Dewan Minyak Sawit Malaysia (MPOC) pun merespons ucapan yang beredar di media-sosial itu. Lembaga pemerintah itu menyebut, ramalan penurunan pembelian minyak sawit China dari Malaysia tidak akan terjadi. Itu karena permintaan global serta kekuatan pasokan yang menentukan harga minyak sawit dan bukan sentimen politik Malaysia.
"Kami tidak melihat ada masalah dalam politik negara ini yang mempengaruhi pembelian minyak sawit China dari Malaysia. Kami tidak melihat penurunan," kata Kepala Eksekutif MPOC Datuk Kalyana Sundram.
Kalyana mengatakan itu untuk menanggapi surat pernyataan Datuk Seri Najib Razak, yang mengatakan China kemungkinan akan mengurangi pembelian minyak sawitnya menyusul perubahan Pemerintah Malaysia ke koalisi Pakatan Harapan.
Dalam Facebook, Najib memposting ucapan, China yang pernah menjadi importir minyak sawit terbesar keempat dan berada di tempat kedua tahun lalu karena hubungan diplomatik dan perdagangan yang membaik dengan Malaysia. Namun kemungkinan akan mengurangi pembelian minyak sawit menyusul hasil Pemilihan Umum ke 14.
Kata Najib, tindakan pemerintah mengenakan pajak lima persen atas ekspor minyak sawit mentah (CPO) merupakan alasan utama harga dan permintaan turun.
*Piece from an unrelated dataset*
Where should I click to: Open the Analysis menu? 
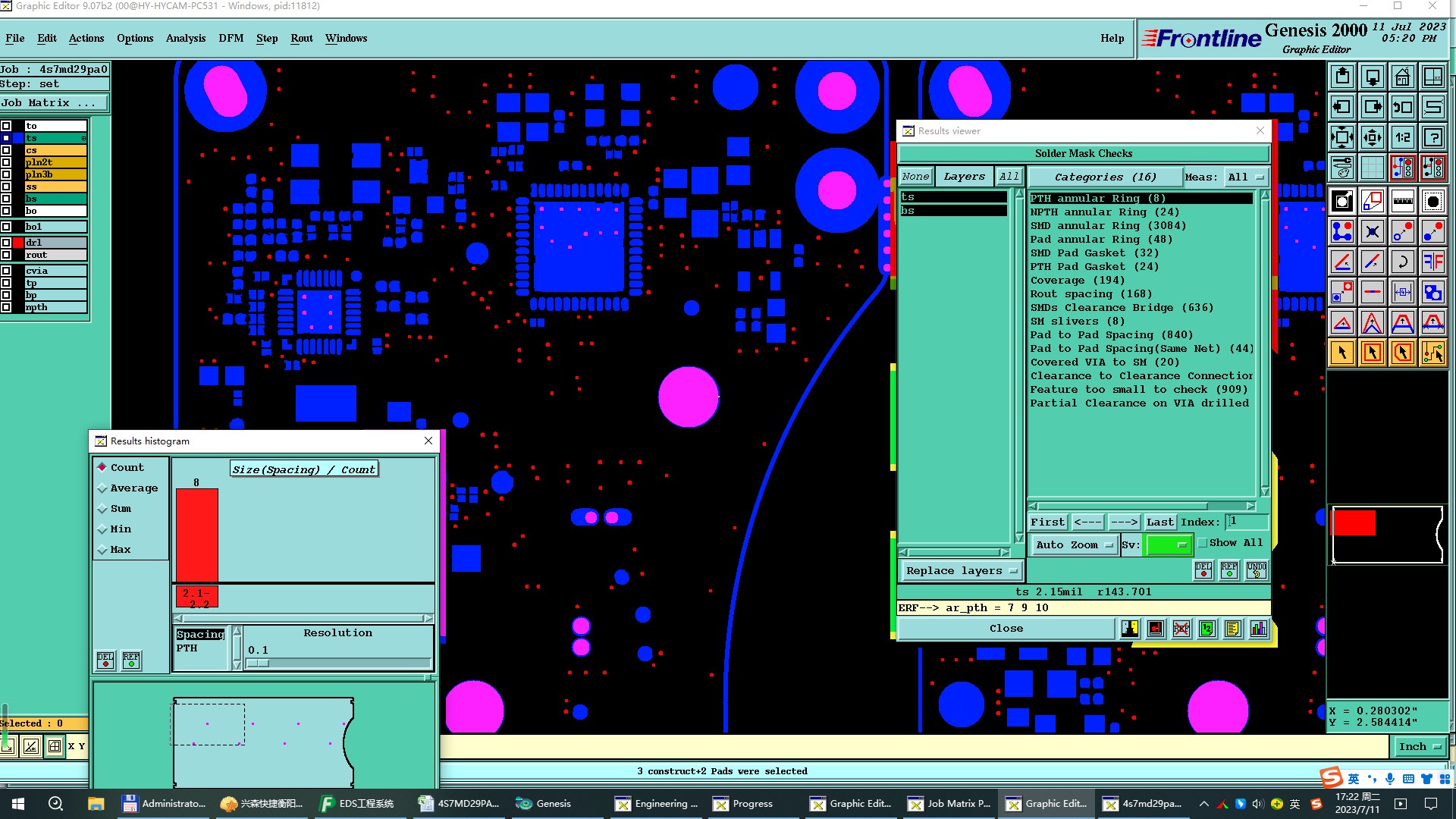tap(185, 38)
Bulan ketiga tahun 2018, sejak awal tahun patokan minyak sawit berjangka di Bursa Malaysia Derivative Exchange telah mengalami penurunan dari RM2.500 per ton menjadi RM2.300 per ton.
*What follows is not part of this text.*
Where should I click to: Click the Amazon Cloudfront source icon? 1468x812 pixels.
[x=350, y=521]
Dan itu, menurut Najib, Pemerintah Barisan Nasional menghentikan pajak CPO dalam empat bulan pertama 2018. "Ini untuk memastikan pendapatan petani kecil tidak terpengaruh dan CPO kami tetap kompetitif di pasar internasional, " katanya.
Namun menurut Kalyana, bahwa pengabaian pajak CPO dimaksudkan menjadi langkah awal untuk memfasilitasi CPO bebas bea yang akan dikirim keluar dari Malaysia ke kilang luar negeri yang dimiliki orang Malaysia.
Setelah itu pemerintah melanjutkan pengenaan pajak, sesuai dengan tingkat penetapan harga CPO, untuk memastikan jatah CPO cukup untuk penyuling di Malaysia bagi bisnis hilir yang memberi nilai tambah.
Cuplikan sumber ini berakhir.